# Brief:
Exact wording is required for every entry; transcribe all of them and leave the images out.

************

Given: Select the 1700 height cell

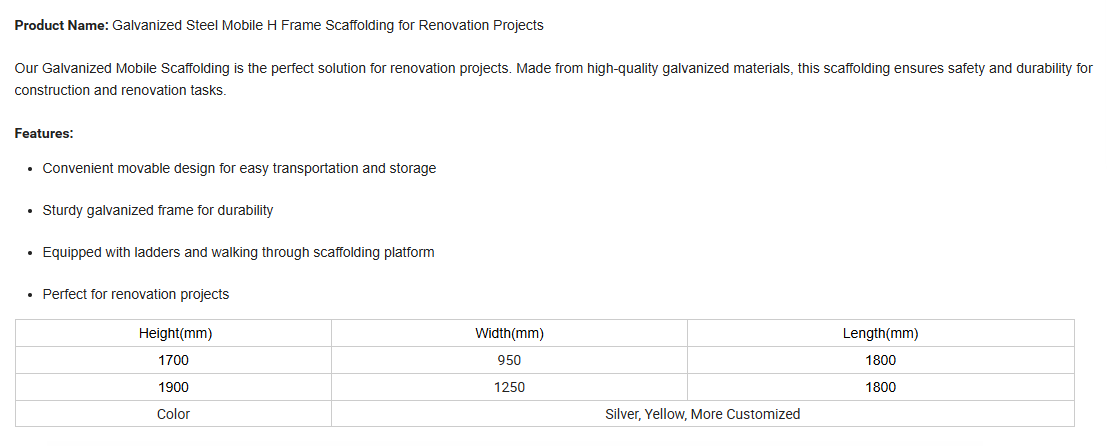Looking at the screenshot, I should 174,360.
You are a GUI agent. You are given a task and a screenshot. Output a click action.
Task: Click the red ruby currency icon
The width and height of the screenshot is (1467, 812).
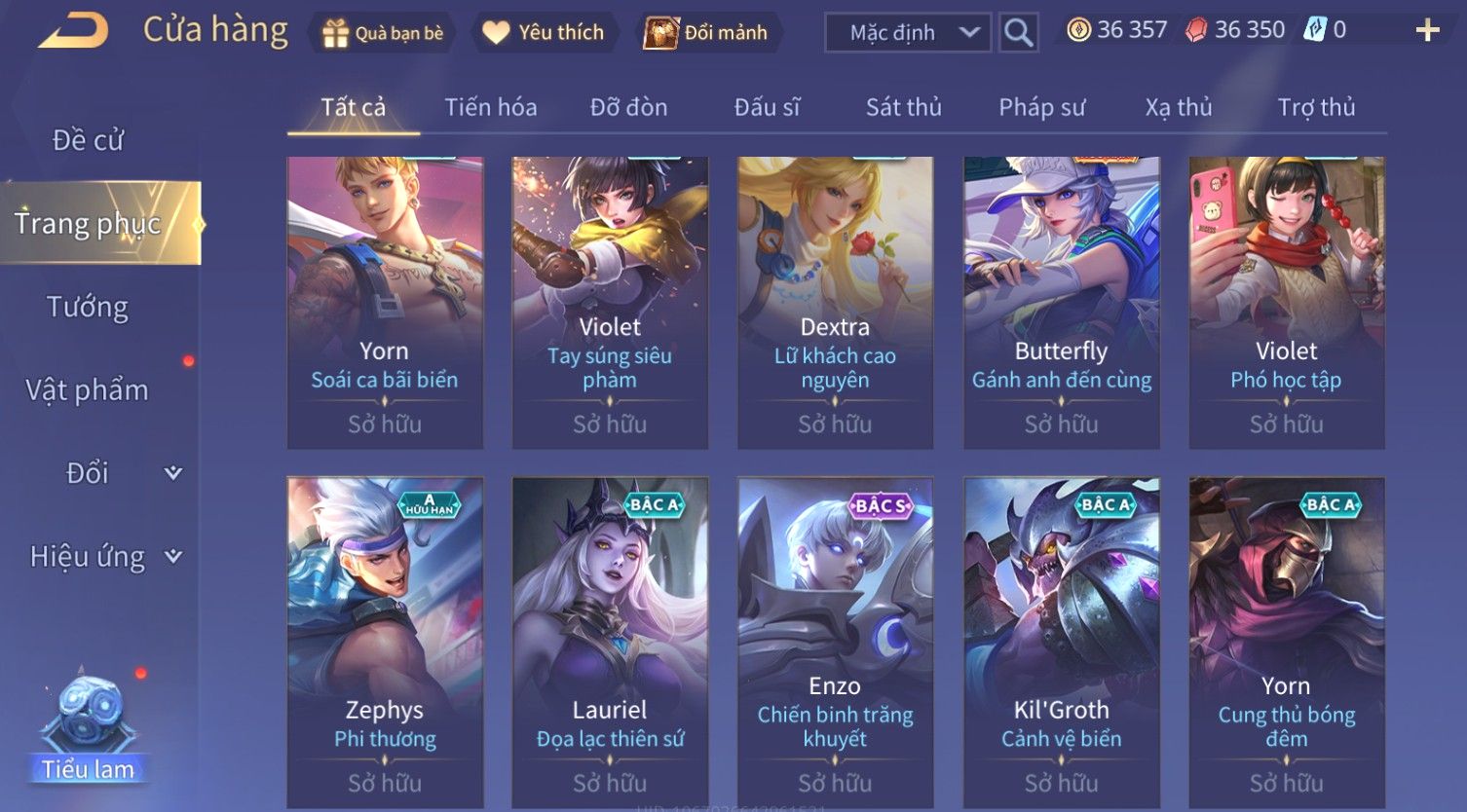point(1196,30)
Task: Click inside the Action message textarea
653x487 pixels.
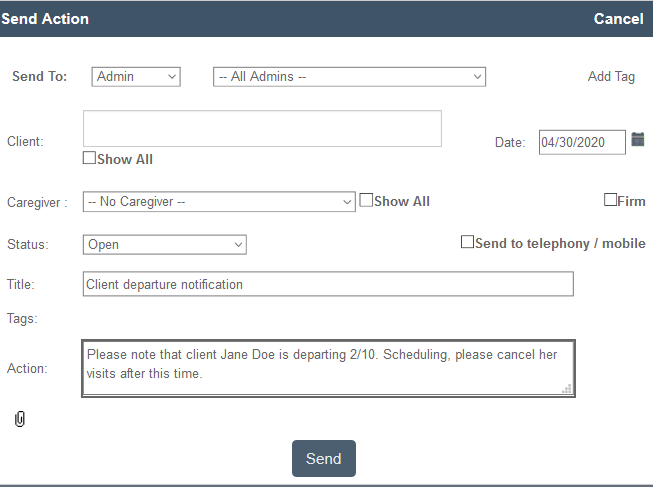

************

# Written solution:
Given: Select the 1700 height cell

Looking at the screenshot, I should 174,360.
You are a GUI agent. You are given a task and a screenshot. Output a click action.
Task: Click the red ruby currency icon
The width and height of the screenshot is (1467, 812).
point(1196,30)
Task: Click inside the Action message textarea
653x487 pixels.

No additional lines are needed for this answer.